А все-таки ныне, на склоне лет, больше вспоминается мне не оз­лобленный и уронивший свой талант человек, а зеленый юнец, чи­тавший мне в арбатских переулках стихи о друге, чья внезапная смерть обострила у поэта восприятие жизни и все стало томительно прекрасным, как будто накануне собственного прощания с миром. Увы, в памяти остались лишь самые-самые осколки:

Ведь и я люблю никак не меньше...

Опрометчивые руки женщин.

Или смерть моя близка?!

Помнится и такая картинка: слегка заспанный, Игорь возникает в дверях нашей аудитории и вдруг с комическим пафосом декламиру­ет на пороге строчки из «свежих», недавно прочитанных стихов однокурсника — Васи Федорова:

А на виске две жилки бьются:

Как поступить? Как поступить?

Переступить или вернуться?

Переступить или вернуться?

И решено — переступить!

И «мужественно» входит в аудиторию.

Право, жаль нашей, в том числе и его, кобзевской, молодости, кото­рая так была полна оптимизма, надежд на будущее, доверия к миру.

Но — «кто-то камень положил в ее протянутую руку»!

Помимо громов и молний, гремевших надо всей отечественной духовной жизнью в виде «исторических», как их велеречиво имено­вали в печати, постановлений ЦК партии о литературе и искусстве, залетали в наши аудитории и более мелкие «шаровые молнии». Что за монстры по временам угрожающе возникали на кафедре!

Один Михаил Кузьмич Добрынин со своим курсом истории рус­ской критики чего стоил! Вот лишь один из его лекционных перлов: «Ленин пишет Горькому: «Вы хочете показать... но ваше намерение...». И такой человек не только преподавал, но и восседал в печальной па­мяти Главреперткоме, ведавшем театральным репертуаром! Расска­зывали, что, потрясенный добрынинской «логикой» автор какой-то не пропущенной пьесы воскликнул: «Ну так вы и Шекспира запре­тить можете!», и услышал в ответ: «Надо будет — и запретим!»

Того же поля ягоды были и быстро промелькнувший «специалист» по русской литературе, оставшийся в институтском фольклоре как «подполковник Головенченко», и — в особенности — плеяда препо­давателей марксизма-ленинизма, тупо и безграмотно излагавших вы­сочайше утвержденные азы и оживлявшие аудиторию лишь анекдоти­ческими ляпсусами. « ...Пуля Каплан попала вождю мирового проле­тариата в становой хребет», — патетически возглашал М. Леонтьев, а Шестаков, делая экскурс в историю французской революции, сооб­щал, что «целевая установка царя (!) была бежать за границу».

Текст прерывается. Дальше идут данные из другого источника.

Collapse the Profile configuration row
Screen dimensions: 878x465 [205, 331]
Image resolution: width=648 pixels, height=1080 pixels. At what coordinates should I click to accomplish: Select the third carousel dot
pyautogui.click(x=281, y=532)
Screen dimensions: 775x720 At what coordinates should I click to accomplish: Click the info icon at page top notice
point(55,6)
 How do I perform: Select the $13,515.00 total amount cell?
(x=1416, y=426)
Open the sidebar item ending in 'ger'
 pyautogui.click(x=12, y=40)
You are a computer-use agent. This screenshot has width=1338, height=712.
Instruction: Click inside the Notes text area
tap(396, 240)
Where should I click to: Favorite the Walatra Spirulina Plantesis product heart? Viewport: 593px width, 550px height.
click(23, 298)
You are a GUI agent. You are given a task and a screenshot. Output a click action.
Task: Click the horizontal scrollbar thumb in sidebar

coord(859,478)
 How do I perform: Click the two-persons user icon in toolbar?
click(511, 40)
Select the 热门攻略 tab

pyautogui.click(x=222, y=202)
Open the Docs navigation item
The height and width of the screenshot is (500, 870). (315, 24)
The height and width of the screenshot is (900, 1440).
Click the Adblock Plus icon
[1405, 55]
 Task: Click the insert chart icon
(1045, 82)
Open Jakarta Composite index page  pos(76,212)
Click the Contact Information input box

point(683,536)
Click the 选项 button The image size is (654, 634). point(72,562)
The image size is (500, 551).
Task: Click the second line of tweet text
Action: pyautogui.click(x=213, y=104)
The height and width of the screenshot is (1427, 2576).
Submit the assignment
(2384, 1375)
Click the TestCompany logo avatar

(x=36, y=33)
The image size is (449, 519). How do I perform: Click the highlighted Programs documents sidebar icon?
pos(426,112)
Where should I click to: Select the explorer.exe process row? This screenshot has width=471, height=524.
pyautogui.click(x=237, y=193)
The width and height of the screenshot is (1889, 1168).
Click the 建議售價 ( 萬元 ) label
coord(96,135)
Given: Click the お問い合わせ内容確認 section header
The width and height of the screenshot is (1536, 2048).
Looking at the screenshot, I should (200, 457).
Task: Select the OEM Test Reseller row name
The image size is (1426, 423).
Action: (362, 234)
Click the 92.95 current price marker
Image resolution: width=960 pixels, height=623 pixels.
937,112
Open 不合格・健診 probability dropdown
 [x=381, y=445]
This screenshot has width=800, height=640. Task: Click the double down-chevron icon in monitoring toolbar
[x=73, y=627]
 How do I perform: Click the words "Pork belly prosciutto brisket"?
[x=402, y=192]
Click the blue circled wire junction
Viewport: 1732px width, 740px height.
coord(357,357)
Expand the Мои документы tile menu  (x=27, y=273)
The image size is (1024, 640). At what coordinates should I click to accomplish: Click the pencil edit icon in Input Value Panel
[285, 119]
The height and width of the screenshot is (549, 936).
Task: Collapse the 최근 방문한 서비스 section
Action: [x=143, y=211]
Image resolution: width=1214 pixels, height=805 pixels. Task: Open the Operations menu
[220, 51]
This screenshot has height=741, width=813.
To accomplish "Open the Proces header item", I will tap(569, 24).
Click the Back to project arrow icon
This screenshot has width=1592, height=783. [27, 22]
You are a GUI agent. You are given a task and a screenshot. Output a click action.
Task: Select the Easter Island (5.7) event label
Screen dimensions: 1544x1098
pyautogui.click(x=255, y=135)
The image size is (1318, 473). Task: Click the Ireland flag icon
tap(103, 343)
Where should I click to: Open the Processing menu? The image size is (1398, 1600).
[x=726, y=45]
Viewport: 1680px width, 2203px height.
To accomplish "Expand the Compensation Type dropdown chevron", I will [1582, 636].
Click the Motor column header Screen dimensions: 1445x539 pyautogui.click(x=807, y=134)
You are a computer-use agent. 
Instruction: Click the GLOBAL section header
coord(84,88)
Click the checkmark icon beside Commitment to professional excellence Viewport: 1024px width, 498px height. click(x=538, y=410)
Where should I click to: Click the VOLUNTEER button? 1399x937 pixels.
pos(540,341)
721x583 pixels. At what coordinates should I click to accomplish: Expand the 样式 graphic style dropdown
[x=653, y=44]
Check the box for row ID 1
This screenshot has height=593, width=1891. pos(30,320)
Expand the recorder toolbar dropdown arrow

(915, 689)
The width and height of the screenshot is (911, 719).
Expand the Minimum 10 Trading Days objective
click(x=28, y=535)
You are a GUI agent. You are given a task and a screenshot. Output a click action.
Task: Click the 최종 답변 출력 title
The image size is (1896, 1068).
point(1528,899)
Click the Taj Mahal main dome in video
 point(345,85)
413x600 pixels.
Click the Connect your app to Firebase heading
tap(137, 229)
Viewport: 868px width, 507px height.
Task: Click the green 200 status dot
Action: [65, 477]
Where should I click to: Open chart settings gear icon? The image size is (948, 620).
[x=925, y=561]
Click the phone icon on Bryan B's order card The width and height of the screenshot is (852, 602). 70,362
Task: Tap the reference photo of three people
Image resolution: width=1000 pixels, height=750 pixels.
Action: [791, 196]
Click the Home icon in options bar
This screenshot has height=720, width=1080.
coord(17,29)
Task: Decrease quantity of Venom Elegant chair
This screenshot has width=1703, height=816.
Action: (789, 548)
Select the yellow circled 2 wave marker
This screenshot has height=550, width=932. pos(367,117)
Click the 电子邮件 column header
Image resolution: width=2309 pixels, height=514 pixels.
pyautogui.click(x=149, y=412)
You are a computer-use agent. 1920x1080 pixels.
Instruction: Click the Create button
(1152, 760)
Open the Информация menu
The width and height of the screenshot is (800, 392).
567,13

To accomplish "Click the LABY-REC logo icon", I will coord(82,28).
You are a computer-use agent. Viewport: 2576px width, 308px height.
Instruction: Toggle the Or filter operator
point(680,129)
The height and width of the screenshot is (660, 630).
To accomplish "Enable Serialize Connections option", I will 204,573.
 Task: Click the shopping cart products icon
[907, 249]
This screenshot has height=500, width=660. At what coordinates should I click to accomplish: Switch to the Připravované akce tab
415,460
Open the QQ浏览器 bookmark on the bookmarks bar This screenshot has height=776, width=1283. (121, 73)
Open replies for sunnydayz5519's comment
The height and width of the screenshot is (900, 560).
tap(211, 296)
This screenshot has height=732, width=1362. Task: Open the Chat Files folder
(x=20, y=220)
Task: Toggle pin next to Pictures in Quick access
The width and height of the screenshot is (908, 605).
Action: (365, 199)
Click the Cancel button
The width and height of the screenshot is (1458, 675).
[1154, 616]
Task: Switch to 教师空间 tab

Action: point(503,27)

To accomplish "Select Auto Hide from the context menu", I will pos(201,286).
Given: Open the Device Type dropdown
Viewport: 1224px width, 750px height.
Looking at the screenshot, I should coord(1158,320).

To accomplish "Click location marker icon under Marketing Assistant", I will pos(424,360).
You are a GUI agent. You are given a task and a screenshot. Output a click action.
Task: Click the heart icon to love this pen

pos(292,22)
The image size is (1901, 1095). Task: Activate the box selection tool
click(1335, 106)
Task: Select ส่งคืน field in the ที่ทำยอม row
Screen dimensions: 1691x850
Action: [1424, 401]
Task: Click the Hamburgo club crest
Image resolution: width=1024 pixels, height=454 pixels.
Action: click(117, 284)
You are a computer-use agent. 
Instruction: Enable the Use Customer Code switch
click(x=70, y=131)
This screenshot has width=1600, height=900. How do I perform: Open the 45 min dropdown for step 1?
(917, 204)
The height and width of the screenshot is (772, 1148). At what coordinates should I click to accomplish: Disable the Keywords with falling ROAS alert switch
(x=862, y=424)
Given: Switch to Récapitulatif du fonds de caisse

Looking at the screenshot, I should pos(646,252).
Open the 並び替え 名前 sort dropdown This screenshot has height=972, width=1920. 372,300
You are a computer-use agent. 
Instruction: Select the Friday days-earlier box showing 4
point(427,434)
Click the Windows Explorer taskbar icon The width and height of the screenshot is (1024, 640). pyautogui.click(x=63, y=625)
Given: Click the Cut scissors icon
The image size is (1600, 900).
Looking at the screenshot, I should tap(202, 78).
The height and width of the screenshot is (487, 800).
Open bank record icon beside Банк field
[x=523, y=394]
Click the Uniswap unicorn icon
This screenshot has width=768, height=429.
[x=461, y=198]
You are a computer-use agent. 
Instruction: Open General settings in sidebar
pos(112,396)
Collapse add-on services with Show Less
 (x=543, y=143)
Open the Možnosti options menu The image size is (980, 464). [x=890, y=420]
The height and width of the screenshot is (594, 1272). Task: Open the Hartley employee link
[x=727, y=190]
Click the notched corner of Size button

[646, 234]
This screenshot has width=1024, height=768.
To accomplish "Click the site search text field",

Эти деятели постепенно вытравили с кафедры общественных наук все сколько-нибудь живое — весьма добросовестно препода­вавшую политэкономию Марию Михайловну Кантор и Славу Вла­димировну Щирину, о которой я еще расскажу. Взамен же появля­лись все более зловещие фигуры. Даже после XX съезда там вер­едили злобные и ничем не гнушавшиеся Зербабов и Водолагин. Последний «дружески» предложил взбудораженным докладом Хрущева студентам высказываться откровенно, а потом доложил об ус­ланном по начальству.

Солоно же приходилось в этой обстановке подлинному цвету профессуры! Реформатского шпыняли за приверженность к «буржуазному» методу в языкознании и даже заставляли каяться в грехах (Его коллеге и другу Винокуру «повезло»: успел к этому времени умереть). Александру Леонидовичу Слонимскому запретили вес­ти популярный у студентов спецкурс по «опальному» Достоевскому. Уже нам оставалось довольствоваться его лекциями по русской ли­тературе «золотого» XIX века и более «невинным» семинаром — по драматургии Островского.